Como a hantavirose se manifesta?

Os sintomas iniciais da hantavirose podem ser facilmente confundidos com os de uma gripe forte. O quadro geralmente começa com febre alta, dores musculares, dor de cabeça, náuseas e vômitos. A principal diferença é a rápida evolução para um quadro respiratório grave.

Em poucos dias, a infecção pode progredir para a Síndrome Cardiopulmonar por Hantavírus. Nessa fase, o paciente desenvolve tosse seca e dificuldade para respirar, que pode levar à insuficiência respiratória aguda. Por isso, buscar atendimento médico imediato ao apresentar os sintomas após frequentar áreas de risco é fundamental.

Prevenção é a melhor estratégia

Como não existe vacina, a prevenção é a principal ferramenta para evitar a doença. As medidas são focadas em impedir o contato com os roedores e seus dejetos. Veja as orientações mais importantes:

  • Em locais fechados: antes de limpar galpões, paióis ou casas desabitadas, abra portas e janelas para arejar por pelo menos 30 minutos. Use um pano úmido com água sanitária para limpar o local, evitando levantar poeira.

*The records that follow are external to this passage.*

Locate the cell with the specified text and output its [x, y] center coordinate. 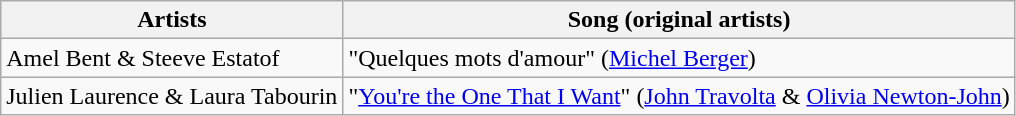
"Quelques mots d'amour" (Michel Berger) [679, 58]
Song (original artists) [679, 20]
Julien Laurence & Laura Tabourin [172, 96]
"You're the One That I Want" (John Travolta & Olivia Newton-John) [679, 96]
Amel Bent & Steeve Estatof [172, 58]
Artists [172, 20]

  • Proteção individual: ao realizar a limpeza de locais suspeitos de infestação, utilize luvas de borracha e máscara de proteção para evitar o contato e a inalação de partículas.

  • Armazenamento de alimentos: guarde grãos, sementes e rações em recipientes bem fechados e elevados do chão para não atrair os animais para dentro e ao redor das residências.

  • Controle do ambiente: mantenha o terreno ao redor de casa limpo, com grama aparada e sem entulhos ou lixo acumulado, que podem servir de abrigo para os roedores.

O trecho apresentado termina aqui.